### Trecho selecionado ###

Dissertação de Mestrado de Lucas Barbosa Castanheira
DEFESA DE DISSERTAÇÃO DE MESTRADO
Aluno: Lucas Barbosa Castanheira
Orientador: Prof. Dr. Alberto Egon Schaeffer Filho
Título: Tracing and Troubleshooting In-Network Computation
Linha de Pesquisa: Arquiteturas, Protocolos e Gerência de Redes e Serviço.
Local: Sala 215 do Prédio 43412 do Instituto de Informática e sala virtual no link: https://cmu.zoom.us/j/3243759682 .
– Prof. Dr. Christian Rodolfo Esteve Rothenberg (UNICAMP)
– Prof. Dr. Weverton Luis da Costa Cordeiro (UFRGS)
– Prof. Dr. Luciano Paschoal Gaspary (UFRGS)

### Material extraído ###

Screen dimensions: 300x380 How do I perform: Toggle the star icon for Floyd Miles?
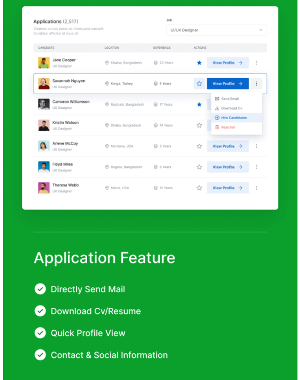199,167
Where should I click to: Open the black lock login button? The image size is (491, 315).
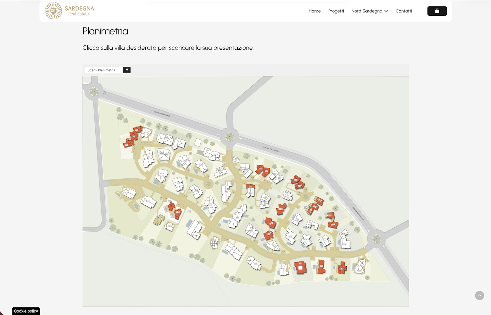tap(437, 11)
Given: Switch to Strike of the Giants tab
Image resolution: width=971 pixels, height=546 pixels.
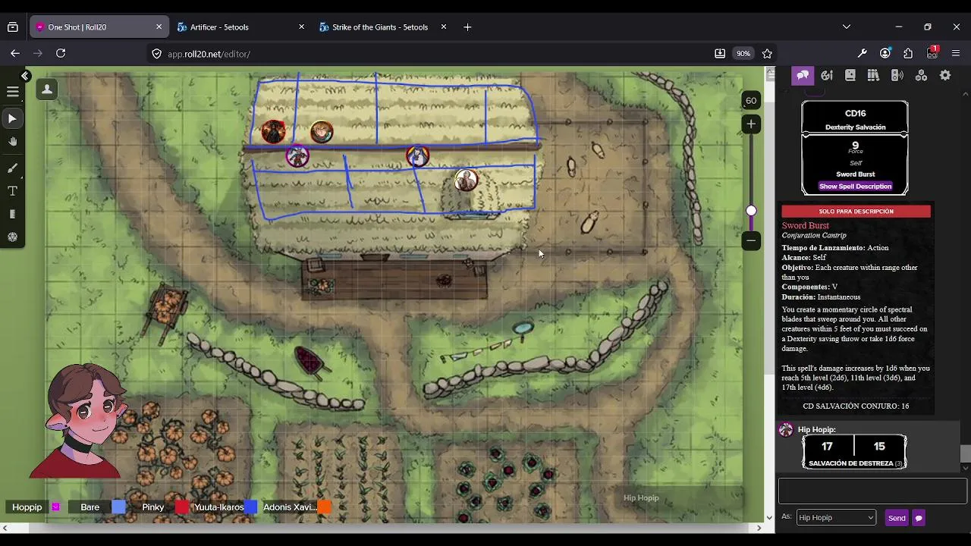Looking at the screenshot, I should click(x=380, y=27).
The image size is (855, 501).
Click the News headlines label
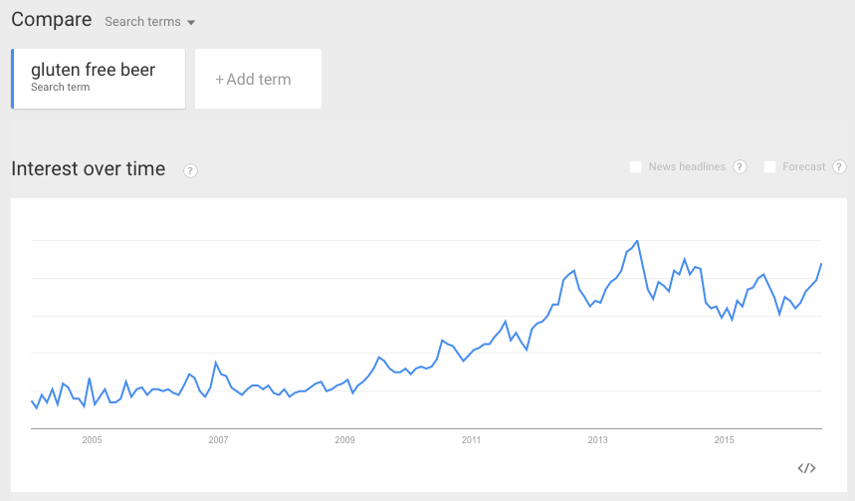[x=687, y=167]
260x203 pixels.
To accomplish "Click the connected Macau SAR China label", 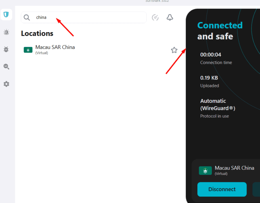I will coord(234,168).
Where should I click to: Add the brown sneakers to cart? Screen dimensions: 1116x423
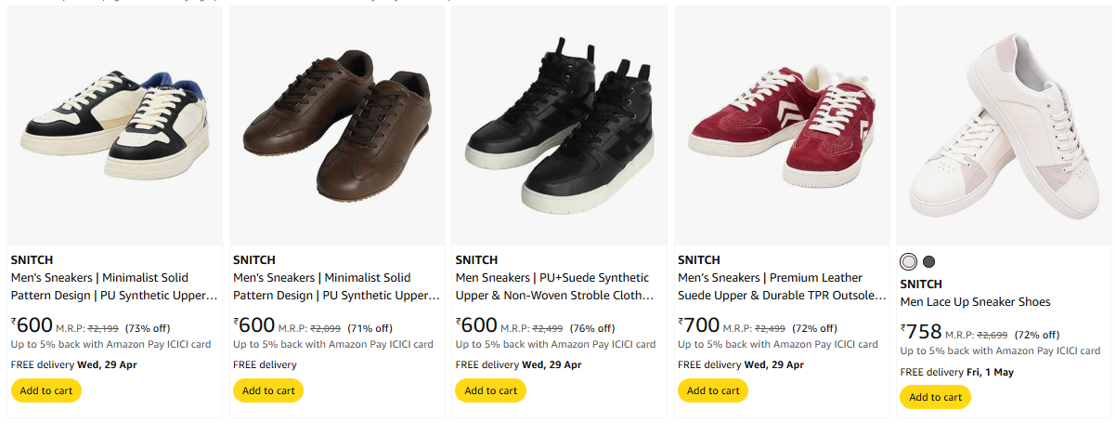(x=268, y=390)
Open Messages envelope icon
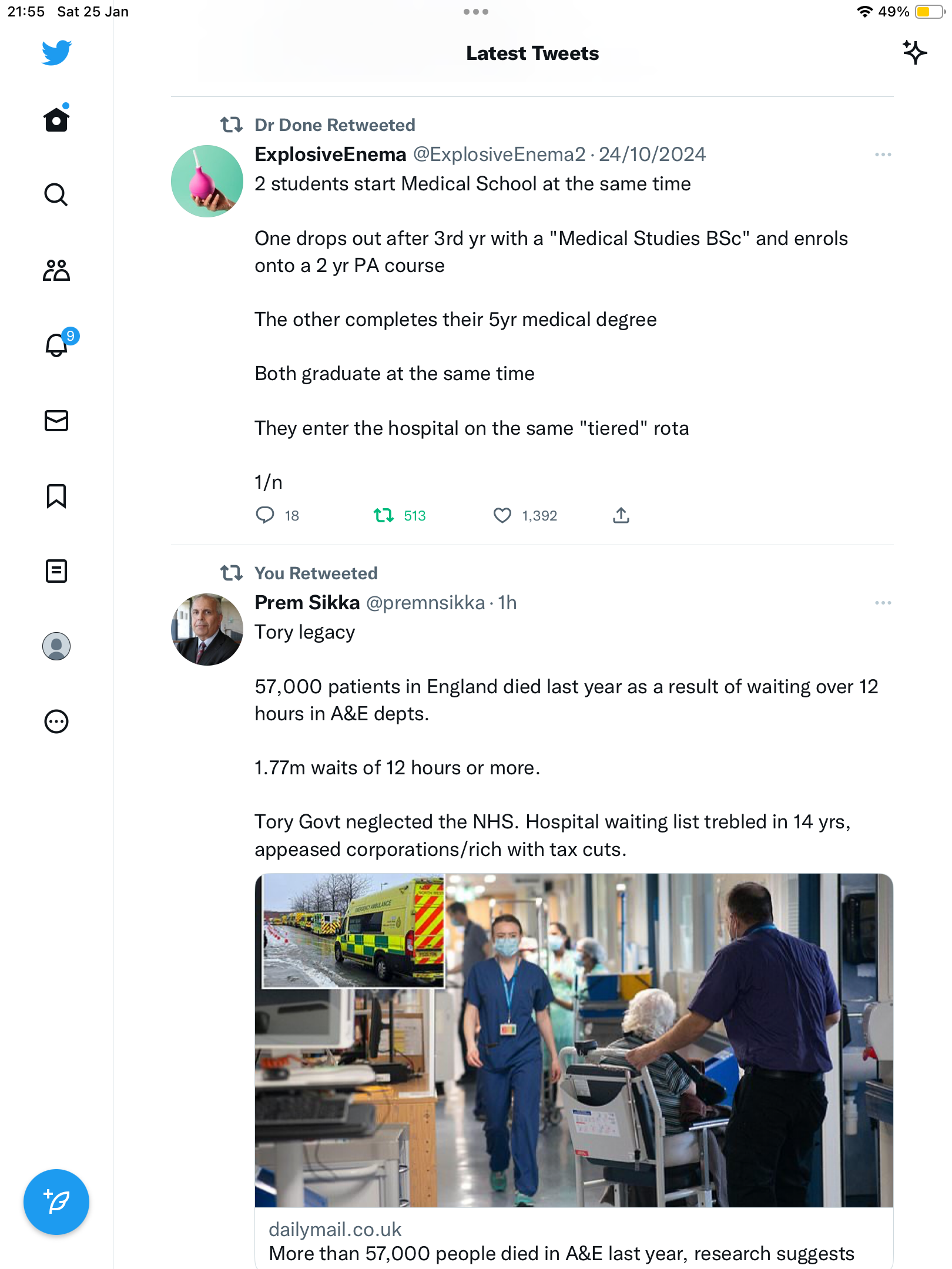Screen dimensions: 952x1269 tap(56, 421)
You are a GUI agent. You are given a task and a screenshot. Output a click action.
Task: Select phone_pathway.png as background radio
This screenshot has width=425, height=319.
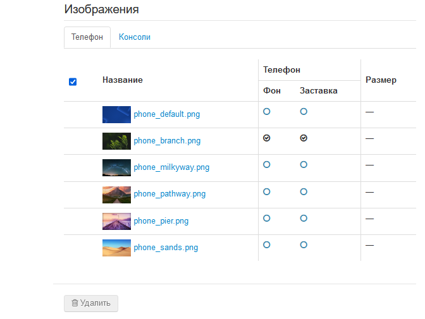267,191
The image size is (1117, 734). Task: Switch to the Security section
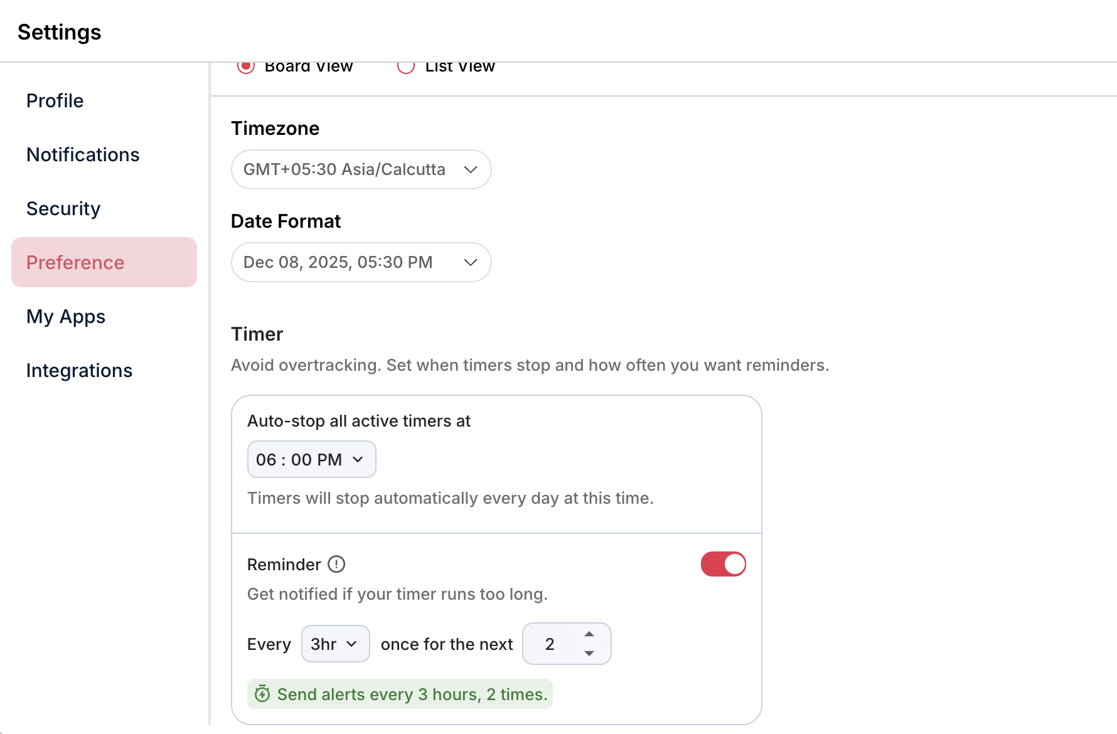pos(63,209)
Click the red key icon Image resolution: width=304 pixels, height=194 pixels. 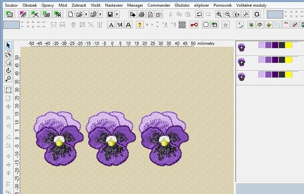pos(194,25)
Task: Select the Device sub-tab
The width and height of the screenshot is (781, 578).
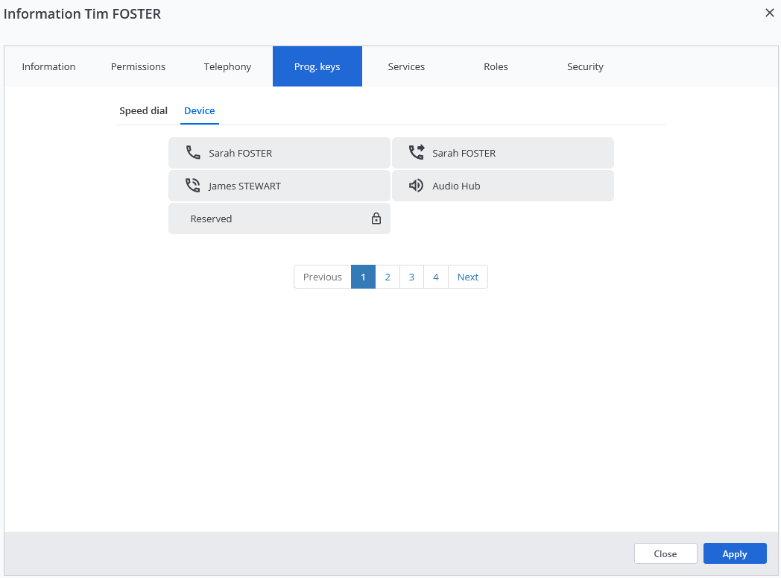Action: pos(200,110)
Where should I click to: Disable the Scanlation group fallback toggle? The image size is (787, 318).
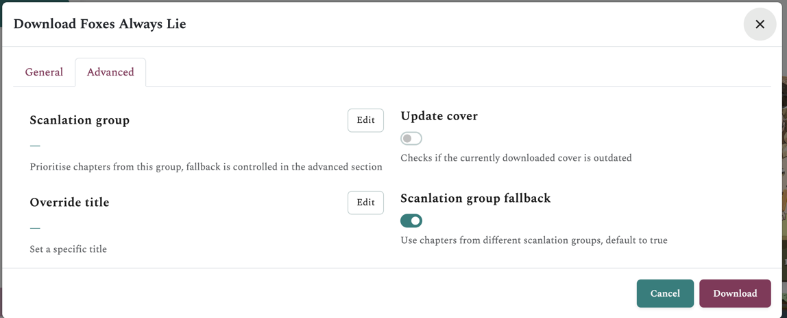[411, 220]
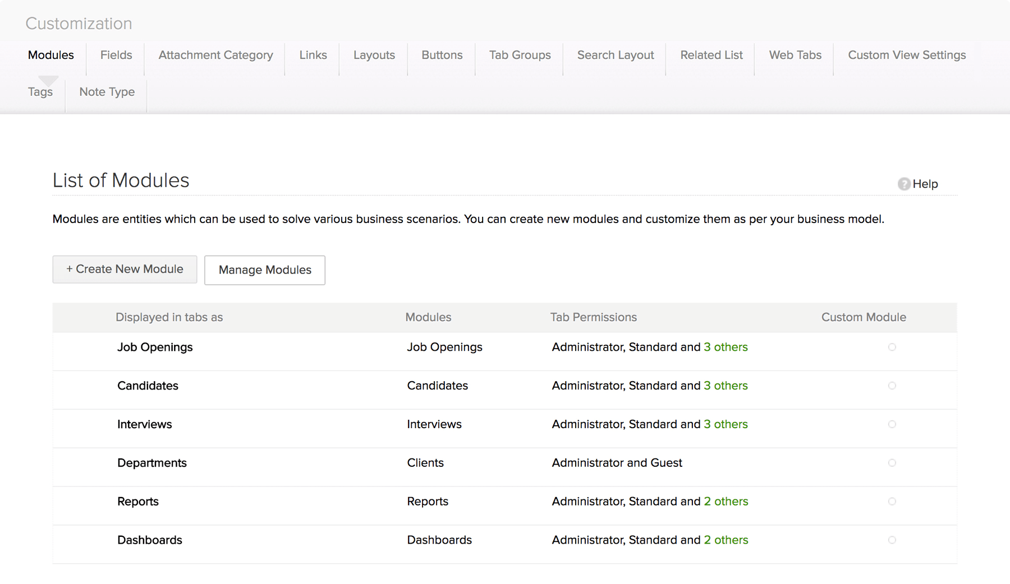
Task: Open 2 others link for Reports row
Action: tap(726, 502)

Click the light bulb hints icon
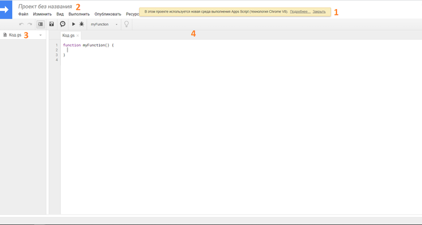(126, 24)

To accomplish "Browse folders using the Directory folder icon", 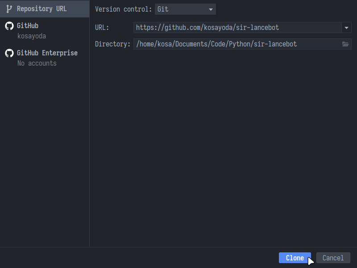I will tap(345, 44).
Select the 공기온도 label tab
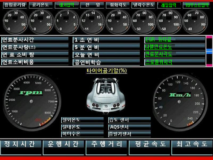213x160 pixels. 40,5
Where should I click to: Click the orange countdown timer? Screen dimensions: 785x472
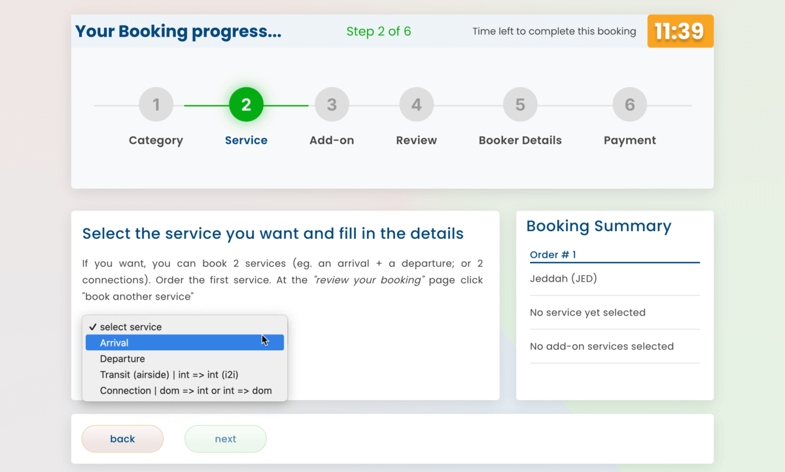click(x=680, y=31)
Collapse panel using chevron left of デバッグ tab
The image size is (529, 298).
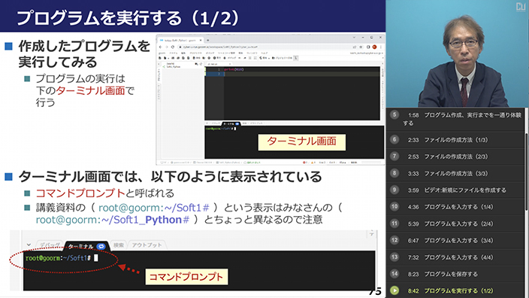pos(29,245)
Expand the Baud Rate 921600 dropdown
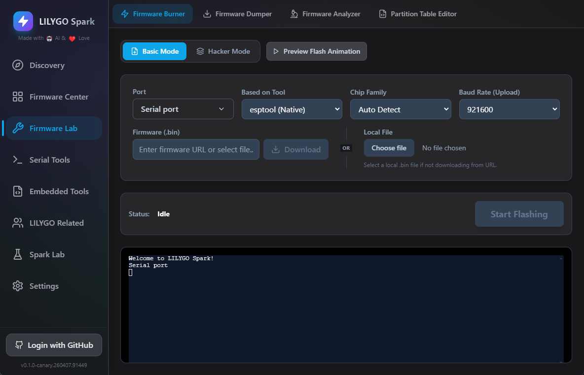The image size is (584, 375). click(x=509, y=109)
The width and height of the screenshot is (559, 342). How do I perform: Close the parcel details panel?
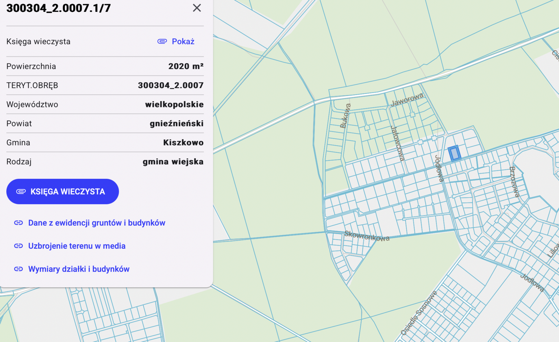197,8

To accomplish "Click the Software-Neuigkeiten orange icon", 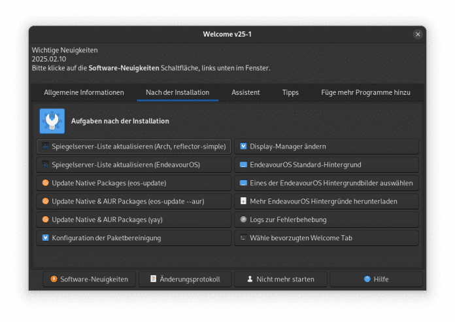I will click(54, 279).
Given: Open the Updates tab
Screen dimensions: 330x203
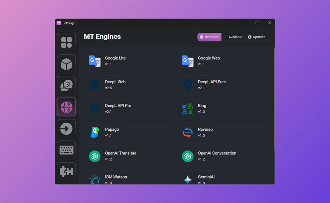Looking at the screenshot, I should pyautogui.click(x=257, y=37).
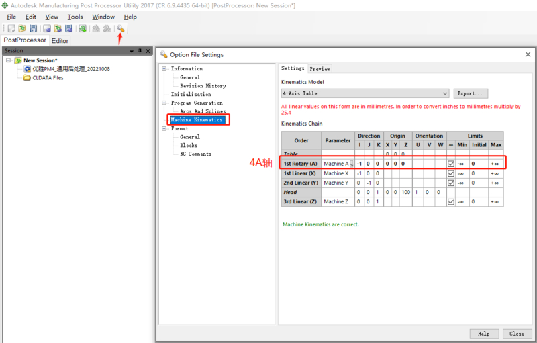Click the Open Session folder icon
The image size is (537, 343).
coord(22,28)
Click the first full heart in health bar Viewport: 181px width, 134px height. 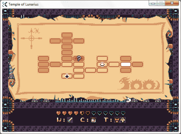tap(58, 113)
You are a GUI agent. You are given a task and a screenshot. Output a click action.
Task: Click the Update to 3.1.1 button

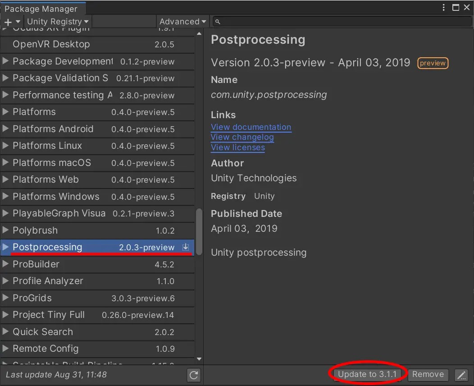click(x=367, y=374)
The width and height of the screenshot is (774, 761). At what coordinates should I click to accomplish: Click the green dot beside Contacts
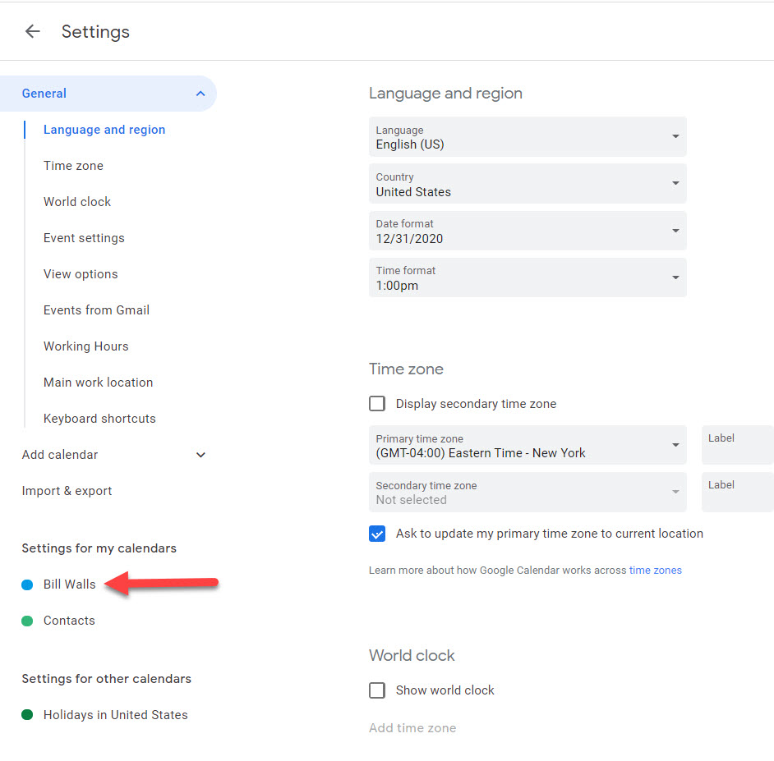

###

Exercícios:
1. Reescreva de forma mais breve o parágrafo do anúncio da defesa que começa com "Local: Sala 215", mantendo as informações principais.
2. Reproduza o trecho do anúncio da defesa que começa nas palavras "Dissertação de Mestrado de" e termina depois de "Costa Cordeiro (UFRGS)".
3. Liste todos os nomes que aparecem precedidos de "Prof. Dr." no anúncio da defesa.

Respostas por item:
1. Sala 215, Prédio 43412, Instituto de Informática; também em sala virtual: https://cmu.zoom.us/j/3243759682

2.
Dissertação de Mestrado de Lucas Barbosa Castanheira
DEFESA DE DISSERTAÇÃO DE MESTRADO
Aluno: Lucas Barbosa Castanheira
Orientador: Prof. Dr. Alberto Egon Schaeffer Filho
Título: Tracing and Troubleshooting In-Network Computation
Linha de Pesquisa: Arquiteturas, Protocolos e Gerência de Redes e Serviço.
Local: Sala 215 do Prédio 43412 do Instituto de Informática e sala virtual no link: https://cmu.zoom.us/j/3243759682 .
– Prof. Dr. Christian Rodolfo Esteve Rothenberg (UNICAMP)
– Prof. Dr. Weverton Luis da Costa Cordeiro (UFRGS)

3.
- Alberto Egon Schaeffer Filho
- Christian Rodolfo Esteve Rothenberg
- Weverton Luis da Costa Cordeiro
- Luciano Paschoal Gaspary